CAST Alimenti returns to the United State️s!

Exporting the value of Italy’s Culinary Tradition is CAST’s most important mission.

For several years, in order to answer the market’s high demand and to reward students who have had internships experiences in Italy, CAST Alimenti has developed a receptive format able to accommodate dozens of foreign students and has developed new best practices to impart our concept of “Italianità”, of being Italian, to these foreign pupils. The application of these new formats and ideas resulted in the birth of unique courses catered to the foreign pupil, be they fresh out of college, in their senior year, or well-inserted food industry professionals.

These courses can be tailored to suit any duration requirement, from one week to several months, spanning any combination of contents and disciplines, curriculum, and duration. One can also point a preference between how much time will be spent in class studying the theory or out in field trips witnessing first-hand how, for example, wine is made, how a pasta factory works, etc…

Always aiming to internationalize, CAST Alimenti has established a relationship of knowledge sharing with some of the most prestigious universities in the United States, fostering mutual international exchanges between students and teachers as a part of everybody’s shared goals.

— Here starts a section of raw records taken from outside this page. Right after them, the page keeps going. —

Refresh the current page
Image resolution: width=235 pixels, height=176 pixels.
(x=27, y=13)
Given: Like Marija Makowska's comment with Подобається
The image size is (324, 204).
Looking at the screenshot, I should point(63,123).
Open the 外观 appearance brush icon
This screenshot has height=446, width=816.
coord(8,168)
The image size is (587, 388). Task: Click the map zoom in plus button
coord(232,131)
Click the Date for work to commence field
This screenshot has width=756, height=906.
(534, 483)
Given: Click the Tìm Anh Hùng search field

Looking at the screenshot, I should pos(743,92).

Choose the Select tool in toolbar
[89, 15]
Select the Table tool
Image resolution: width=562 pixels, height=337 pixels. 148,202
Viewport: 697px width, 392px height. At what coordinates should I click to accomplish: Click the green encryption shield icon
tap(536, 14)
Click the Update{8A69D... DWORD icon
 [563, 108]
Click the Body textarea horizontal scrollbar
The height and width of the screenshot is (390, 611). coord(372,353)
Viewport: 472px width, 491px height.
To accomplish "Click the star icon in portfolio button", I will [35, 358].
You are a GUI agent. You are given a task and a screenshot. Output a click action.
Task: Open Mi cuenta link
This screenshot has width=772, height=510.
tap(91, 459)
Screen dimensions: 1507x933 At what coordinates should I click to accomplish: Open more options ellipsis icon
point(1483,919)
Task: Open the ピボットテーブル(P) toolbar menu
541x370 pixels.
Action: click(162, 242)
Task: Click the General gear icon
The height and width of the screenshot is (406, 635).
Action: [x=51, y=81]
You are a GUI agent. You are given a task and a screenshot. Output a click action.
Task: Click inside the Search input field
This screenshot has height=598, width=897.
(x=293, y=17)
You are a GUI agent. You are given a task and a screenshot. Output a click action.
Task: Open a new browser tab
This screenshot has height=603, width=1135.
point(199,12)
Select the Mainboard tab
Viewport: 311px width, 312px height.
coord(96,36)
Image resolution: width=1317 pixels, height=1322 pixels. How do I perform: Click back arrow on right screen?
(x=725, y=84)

In this sense, one of the most effective "outbound”  actions of CAST Alimenti with some universities in North America was just wrapped up: from the 6th to the 14th of November, chef Nicola Michieletto, faculty member at CAST Alimenti, represented the school and  its courses, to potential foreign students, in a real road-show that started on November 6th at Fanshawe College, in London Canada, on the 8th at Sinclair Community College, in Dayton Ohio, on the 9th at Johnson & Wales University, in Providence Rhode Island, and ended the 14th at Hocking College, in Nelsonville Ohio.

Chef Michieletto said that “Italian cuisine is first and foremost a way of life and culture, and as such, it can be learned only by living it where it is made, experiencing the territory with an open mind.

Our courses for Italian Cuisine, Pastry, Bakery, and Gelato have been written focusing on the importance of quality ingredients that are recognized as the heart of Italian cuisine.

From that principle, that realization, comes the high educational value of CAST Alimenti’s programs which are made even more relevant by adding direct experiences at the production plants of our sponsor companies, innovative clubs, and restaurants around the greater Milan and Brescia area, artisan laboratories, and prestigious wine cellars.

At CAST Alimenti, in fact, foreign students learn techniques and methods, but above all, they can experience the creativity and the immeasurable sensations that make Italian cuisine unique.